THE PROBLEM
Retype exactly the lines from the one that contains "Given: Expand the Industries dropdown menu" through the end of the listing, both included, but not the pictures.

DATASET
※ ※ ※
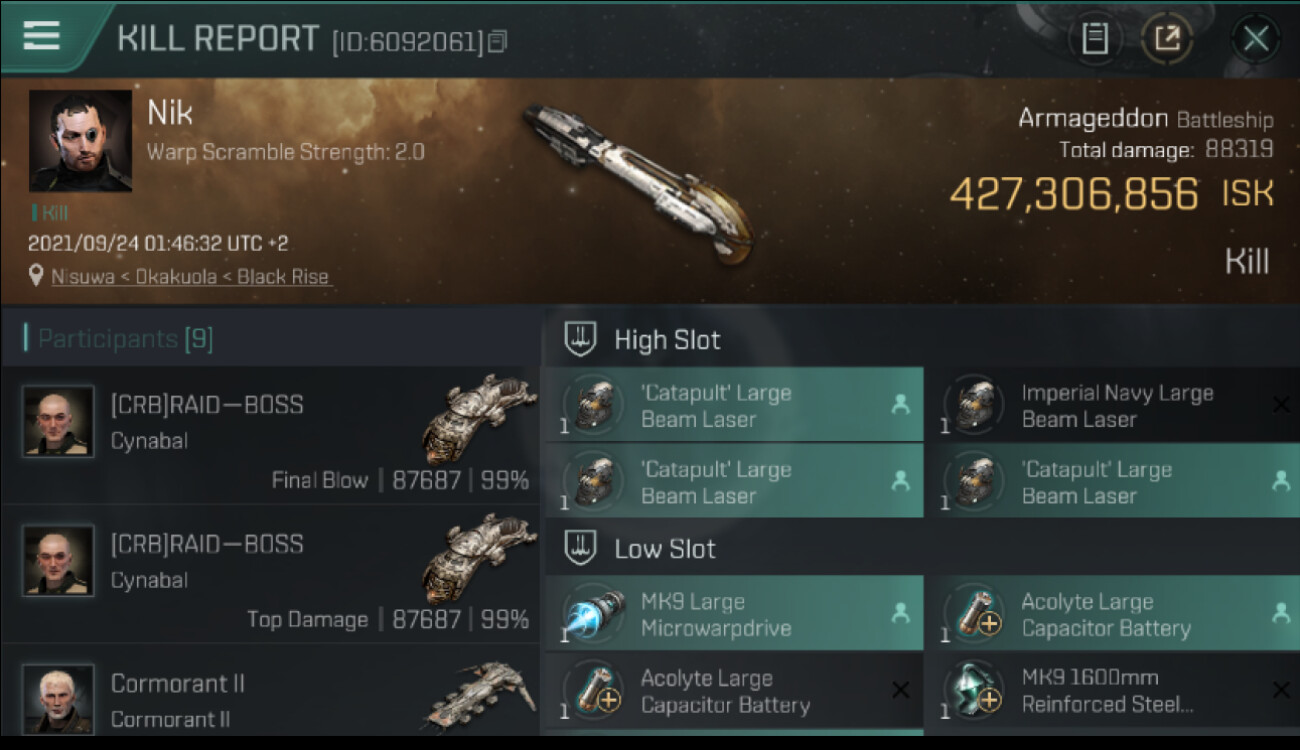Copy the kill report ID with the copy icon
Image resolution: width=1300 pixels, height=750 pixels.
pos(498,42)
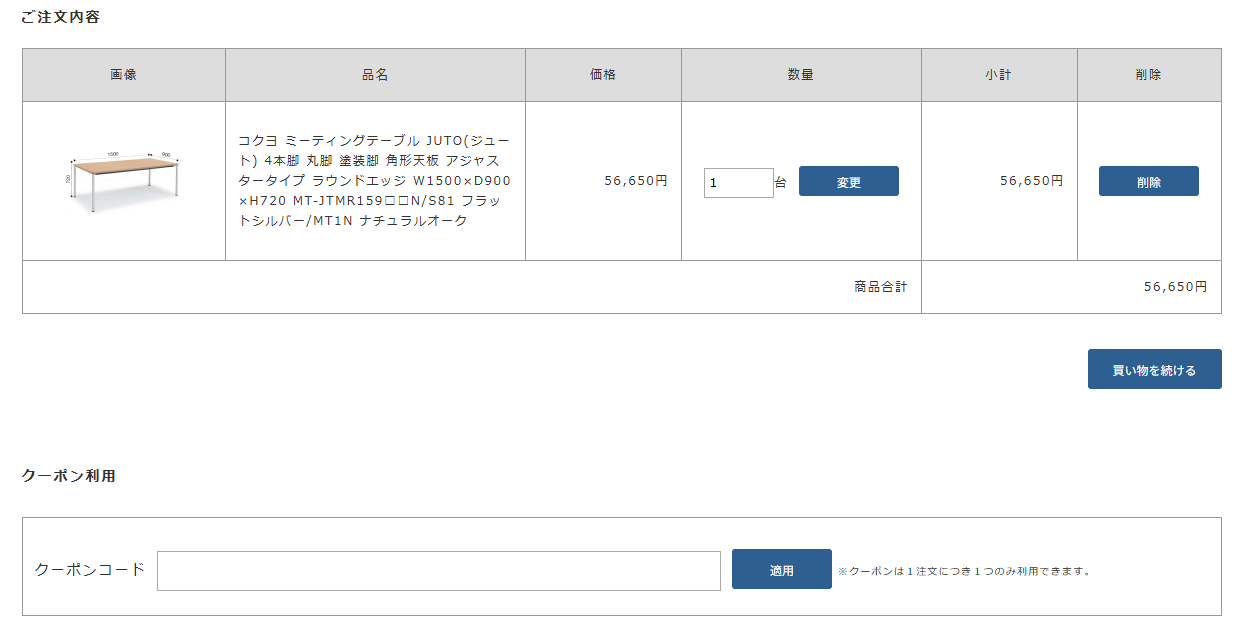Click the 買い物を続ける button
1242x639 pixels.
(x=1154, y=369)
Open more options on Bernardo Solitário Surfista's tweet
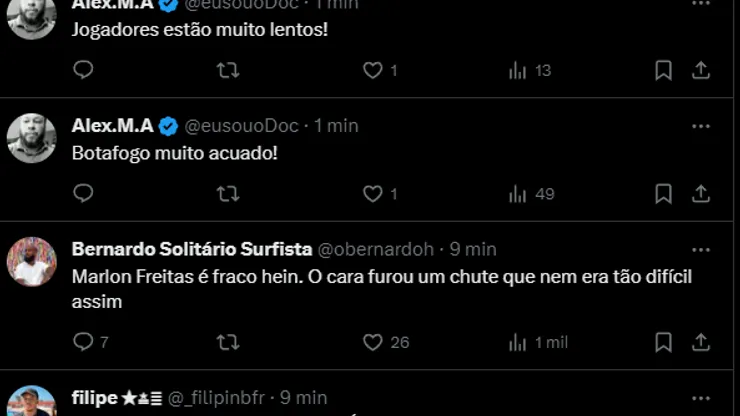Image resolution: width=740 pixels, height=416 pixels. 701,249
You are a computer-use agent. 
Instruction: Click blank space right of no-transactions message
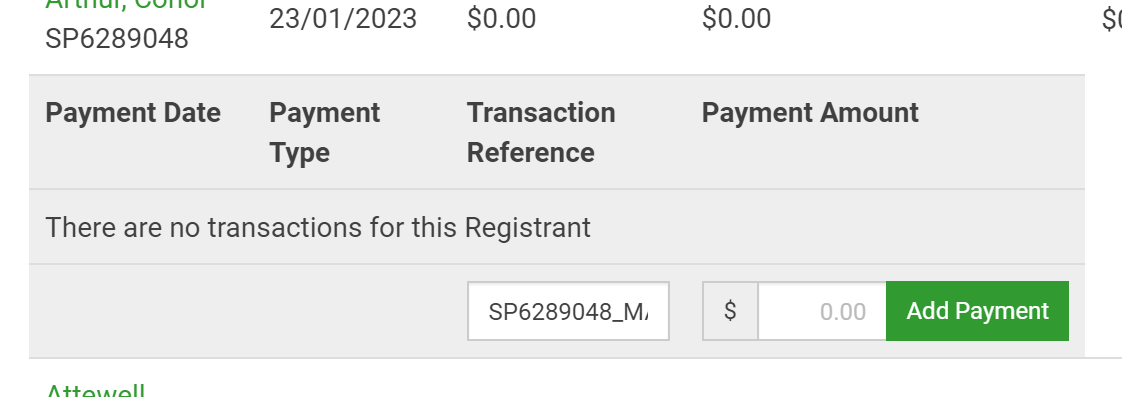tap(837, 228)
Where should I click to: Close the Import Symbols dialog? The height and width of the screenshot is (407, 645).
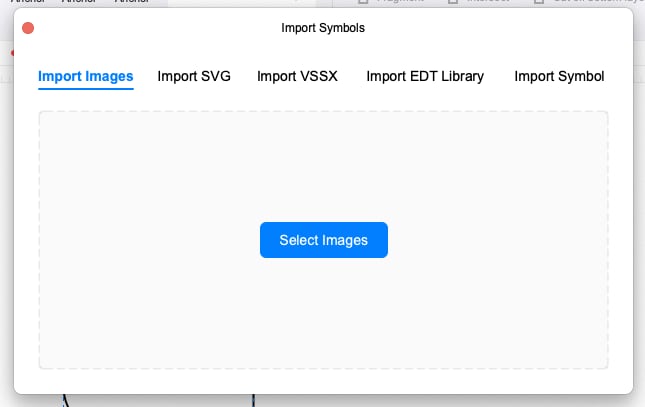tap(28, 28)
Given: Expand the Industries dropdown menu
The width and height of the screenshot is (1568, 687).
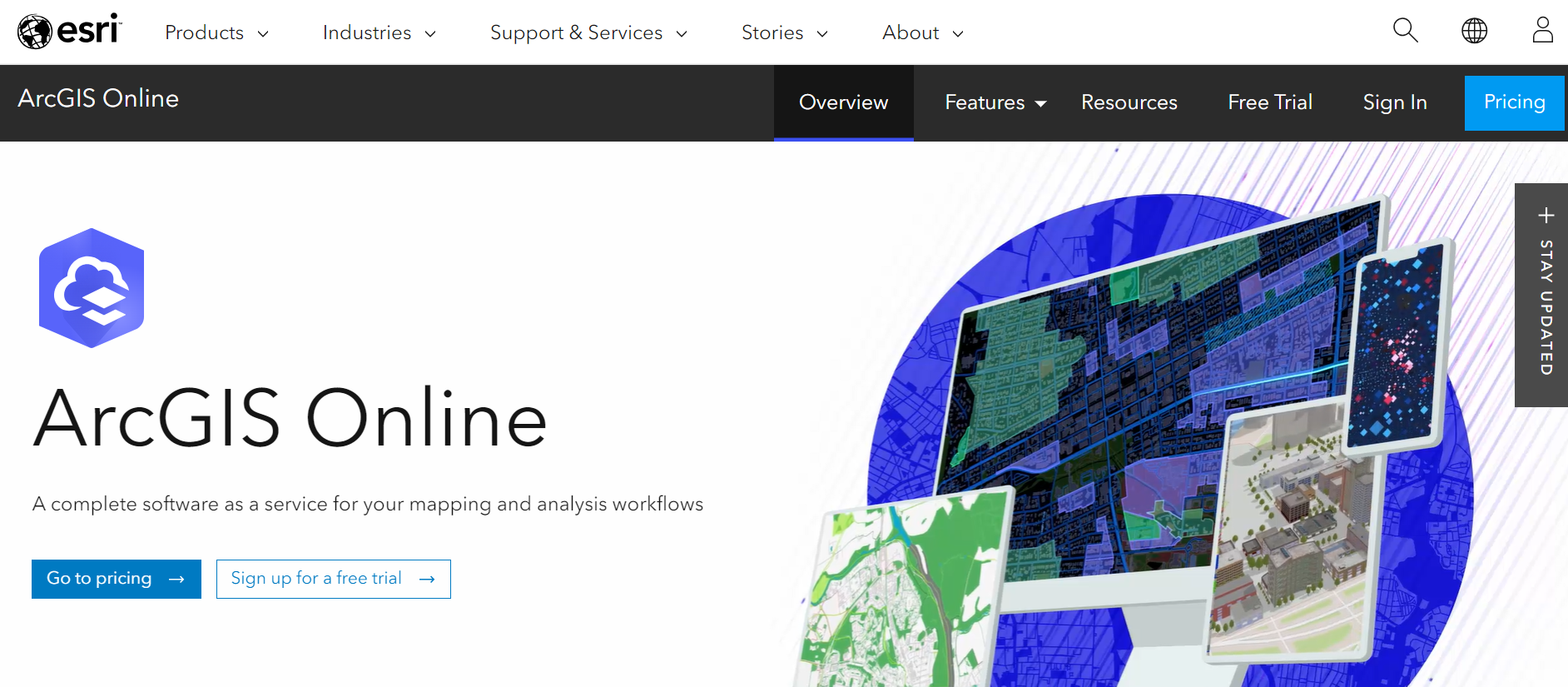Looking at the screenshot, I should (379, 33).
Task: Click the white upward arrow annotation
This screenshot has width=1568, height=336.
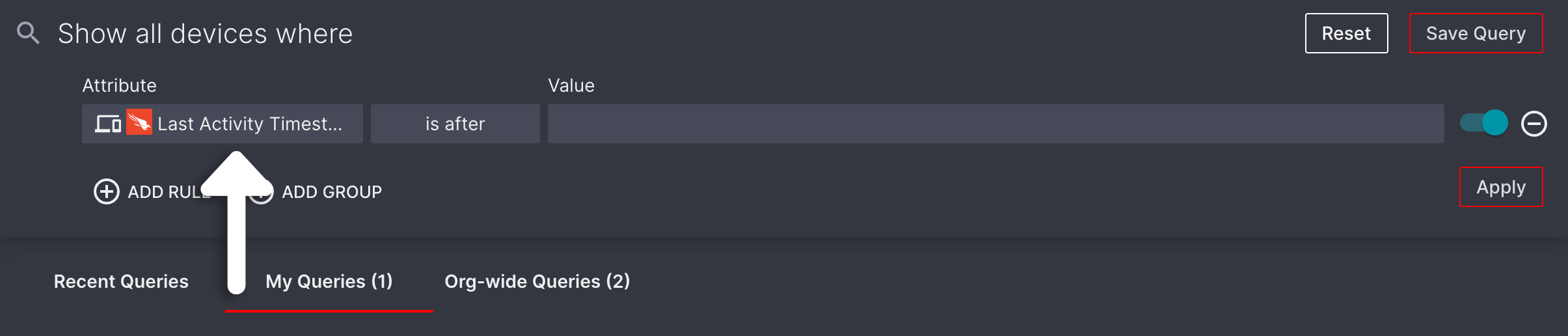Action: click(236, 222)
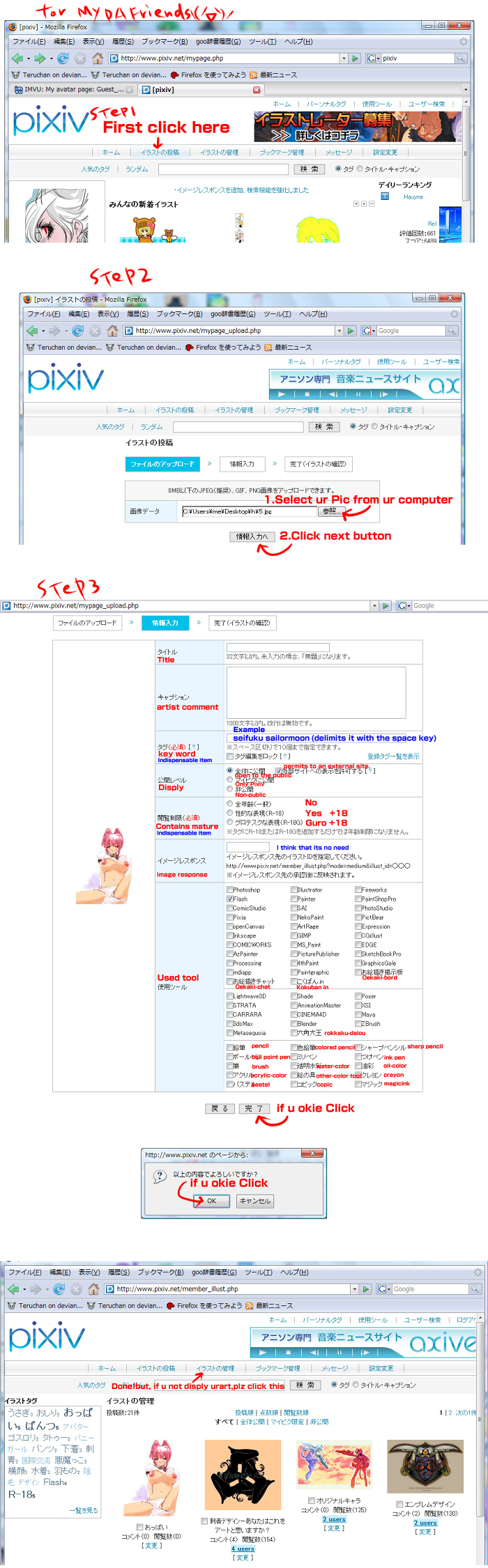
※ ※ ※
ANSWER SECTION
Given: Expand the Industries dropdown menu
The width and height of the screenshot is (1568, 687).
Looking at the screenshot, I should (379, 33).
Task: Click the white upward arrow annotation
This screenshot has width=1568, height=336.
Action: click(236, 222)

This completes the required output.